Беспокоится, как ни смешно, дочка Саша. Ее зовут, как бабушку, — Александра, но бабушка всегда — Алина, а внучка — Саша.
— Мама! — кидается она, хватает сумки. — Ух, тяжеленные! — Рассовывает покупки по местам. — Мамик мой!
Рыжая, толстогубая, с грубым сероватым лицом. Не хороша. Только, может, живость, подвижность лица.
— У вашей Сашеньки современная внешность, — сказала, увидав ее, знакомая художница Татьяна Всеволодовна. — Красотки прошлых лет теперь смотрятся как бисквитные пирожные. А молодежь больше любит перец.
Может, ей, Тане, и видней.
Ася быстрей-быстрей принимается за дела: накрыть на стол, накормить.
— Я поела! — на ходу целует ее Саша. — И ненадолго сбегаю тут…
Она, разумеется, вольна, ей четырнадцать… Ну, пусть, пусть идет.
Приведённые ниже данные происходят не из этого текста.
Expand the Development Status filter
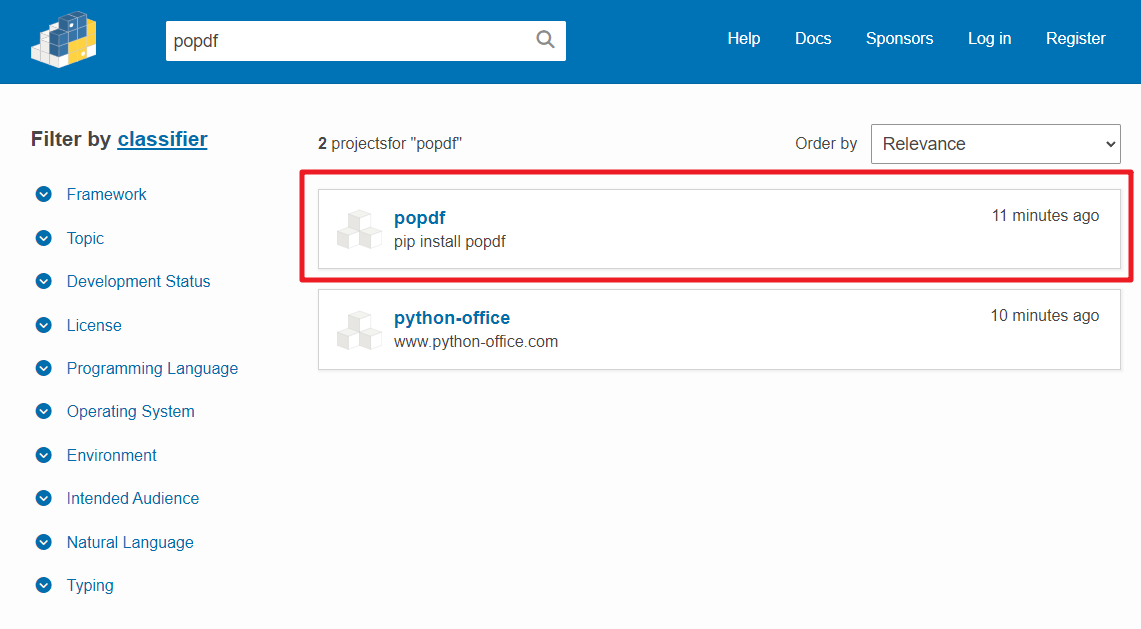 click(x=138, y=282)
Сказала бы только — к кому. Ася смотрит приветливо, но пристально. Кивает ей:
— Не опаздывай!
Их уговор — в десять дома. И Саша вдруг, будто что-то сообразив, добавляет:
— К Вере сбегаю. Это рядом. Да?
— Да, да, Рыжик, беги.
Вот чего ее тянет из дому?! Посидели бы вместе за столом, поболтали, посмеялись… И Веру эту она не любит вовсе. Так, утечь бы только! Ну и ладно, ладно. Пусть.